A recent study published in the Science journal describes the life journey of a male mammoth from the day it was born till his death. The mammoth’s movements were calculated from the analysis of isotopes in one of its tusks which acts just like the rings found in trees which are used to calculate their age. The mammoth’s tusks keep adding layers as time goes on and when the ivory is split length-wise, the growth bands offer a chronological record of its entire life history. About 17,000 years ago, the mammoth named Kik by the researchers, lived in Alaska as part of a herd and died alone from starvation in the northernmost Brooks Range of mountains.
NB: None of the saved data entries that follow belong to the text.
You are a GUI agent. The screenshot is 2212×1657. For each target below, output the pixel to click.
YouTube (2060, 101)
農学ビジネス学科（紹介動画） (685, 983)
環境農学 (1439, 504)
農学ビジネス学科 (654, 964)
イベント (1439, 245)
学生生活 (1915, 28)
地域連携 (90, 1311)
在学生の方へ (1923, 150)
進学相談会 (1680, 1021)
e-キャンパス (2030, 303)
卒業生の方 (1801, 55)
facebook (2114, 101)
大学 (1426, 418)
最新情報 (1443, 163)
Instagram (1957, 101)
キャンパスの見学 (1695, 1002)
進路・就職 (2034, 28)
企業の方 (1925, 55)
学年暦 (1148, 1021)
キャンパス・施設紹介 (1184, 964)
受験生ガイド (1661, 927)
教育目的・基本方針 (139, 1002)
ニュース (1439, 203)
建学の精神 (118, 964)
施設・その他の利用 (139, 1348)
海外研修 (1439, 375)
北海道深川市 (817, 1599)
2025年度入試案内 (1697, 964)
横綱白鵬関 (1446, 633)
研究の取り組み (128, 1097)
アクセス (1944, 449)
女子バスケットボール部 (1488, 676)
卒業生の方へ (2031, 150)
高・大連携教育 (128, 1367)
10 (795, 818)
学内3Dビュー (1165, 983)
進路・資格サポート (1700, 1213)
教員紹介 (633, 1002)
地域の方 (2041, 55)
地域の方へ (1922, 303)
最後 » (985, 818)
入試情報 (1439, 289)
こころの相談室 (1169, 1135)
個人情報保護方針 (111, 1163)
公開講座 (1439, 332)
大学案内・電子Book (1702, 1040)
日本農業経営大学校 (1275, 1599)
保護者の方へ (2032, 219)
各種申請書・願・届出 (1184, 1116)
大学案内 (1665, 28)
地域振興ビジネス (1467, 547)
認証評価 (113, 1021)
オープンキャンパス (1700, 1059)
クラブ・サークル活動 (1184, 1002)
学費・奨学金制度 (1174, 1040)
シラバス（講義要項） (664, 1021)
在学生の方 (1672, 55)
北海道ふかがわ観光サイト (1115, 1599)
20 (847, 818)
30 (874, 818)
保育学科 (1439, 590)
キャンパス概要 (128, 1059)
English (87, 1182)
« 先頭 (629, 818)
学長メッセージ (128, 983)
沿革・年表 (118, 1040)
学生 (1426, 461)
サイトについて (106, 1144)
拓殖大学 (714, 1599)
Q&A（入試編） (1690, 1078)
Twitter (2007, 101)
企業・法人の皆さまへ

In his 28 years of life, he covered about 70,000km of the Alaskan landscape which is almost twice the circumference of Earth which is about 40,000km. “This really is one of the very first insights into the life history of an Arctic woolly mammoth,” said Matthew Wooller, co-lead author of the study.
According to researchers’ study, Kik lived as part of a herd during infancy but then around 15-16 years of age, started traveling further north and left the herd. This is a common behavior pattern in some elephant herds where the males are “encouraged to strike off on their own”. During his journey, it’s presumed that he crossed paths with caribou as well. Kik’s remains were found near the Arctic gravel bar in 2010 and the analysis of its tusk shows that he died due to nutritional stress during his last days and didn’t move around much.
The study not only shows the life journey of an ice-age creature but also sheds light on the living conditions of the species living in the Arctic even today and the environmental issues they might be facing.